• _Exercise directions_
The records that follow must be repeated exactly, minus the images.

****************************************

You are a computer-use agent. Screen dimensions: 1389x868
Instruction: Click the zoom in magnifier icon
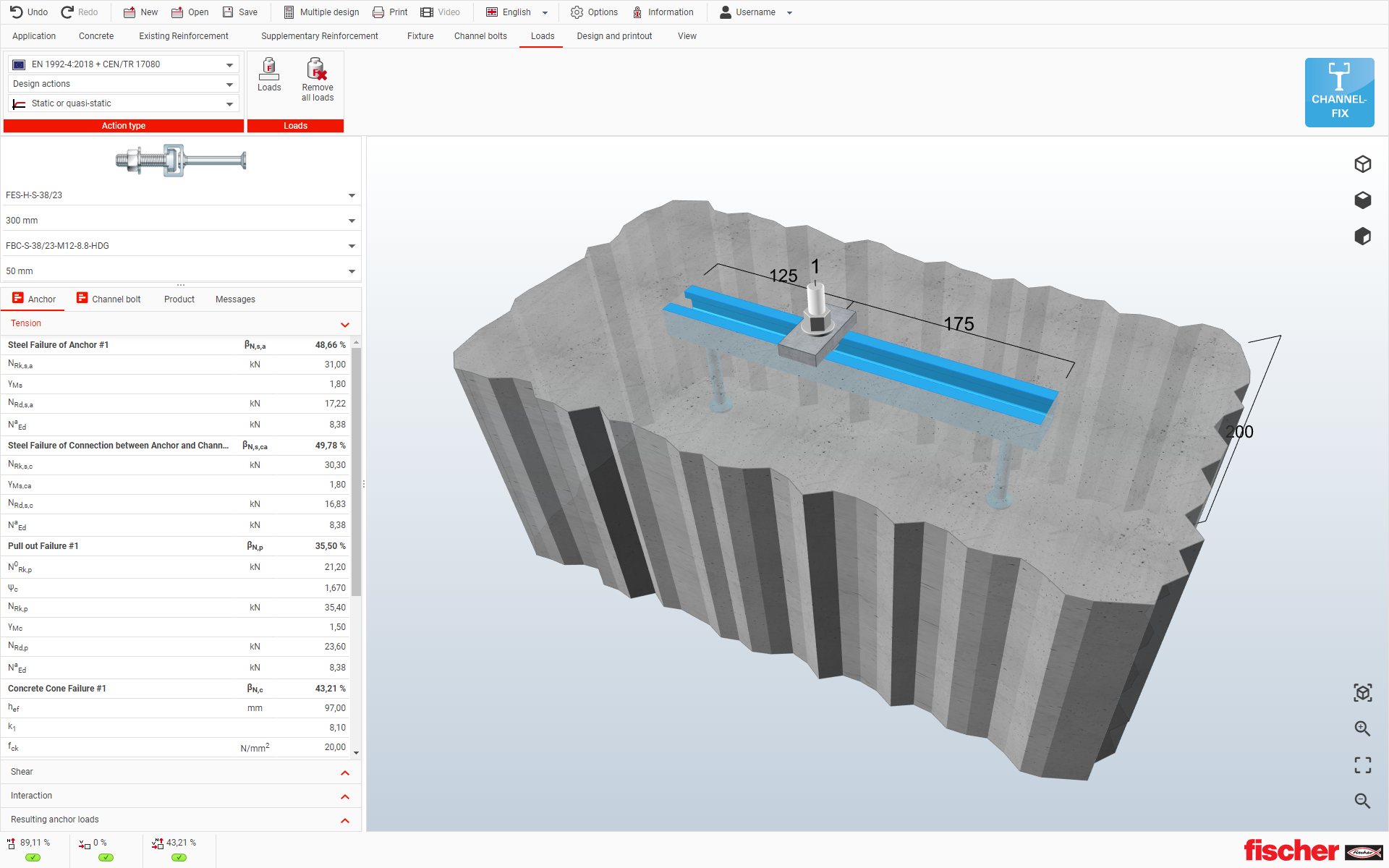1362,728
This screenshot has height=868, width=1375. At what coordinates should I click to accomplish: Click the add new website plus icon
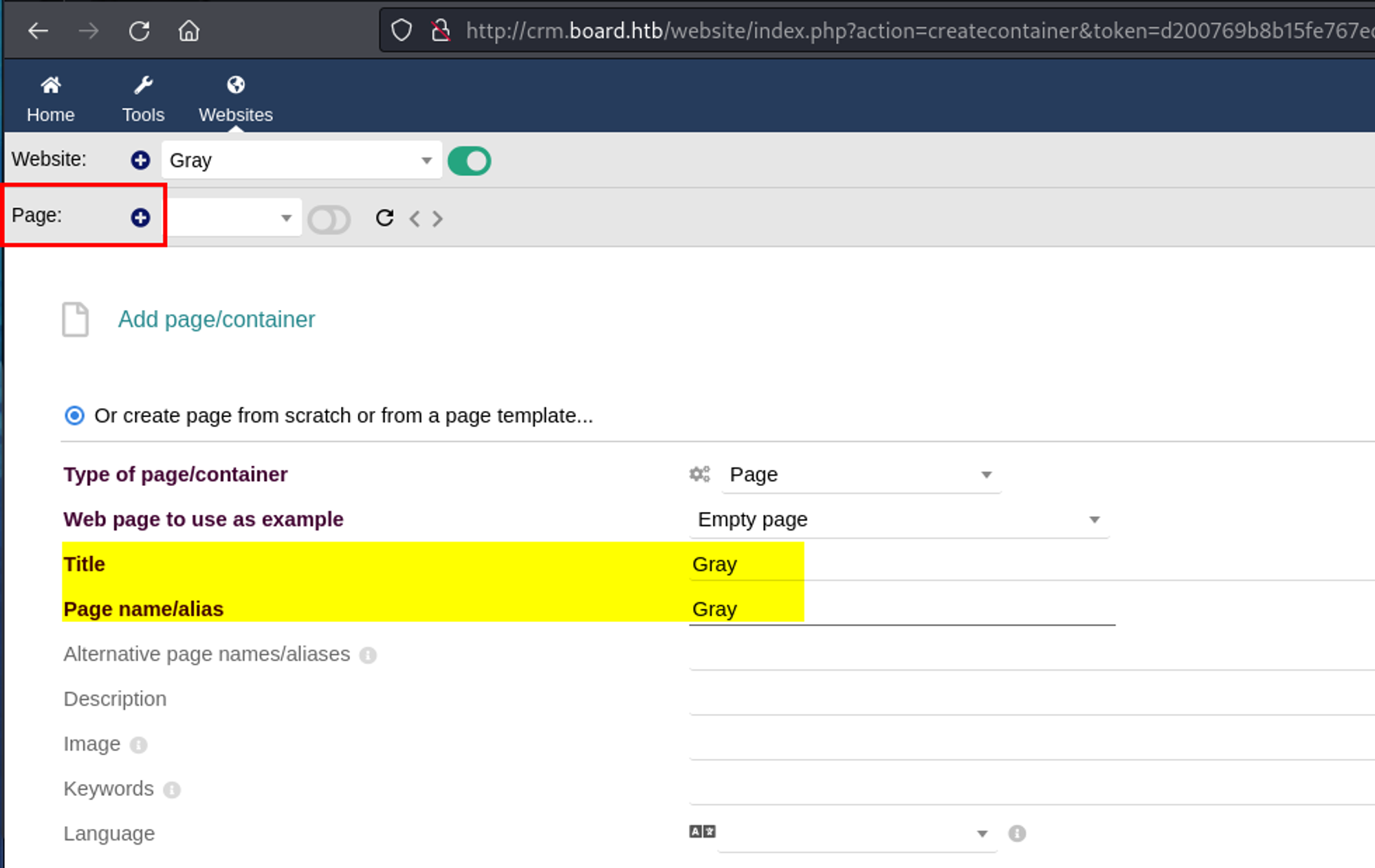tap(140, 160)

****************************************

• _Response area_
You are a computer-use agent. Screen dimensions: 1389x868
Instruction: Click the zoom in magnifier icon
1362,728
This screenshot has height=868, width=1375. At what coordinates should I click to accomplish: Click the add new website plus icon
tap(140, 160)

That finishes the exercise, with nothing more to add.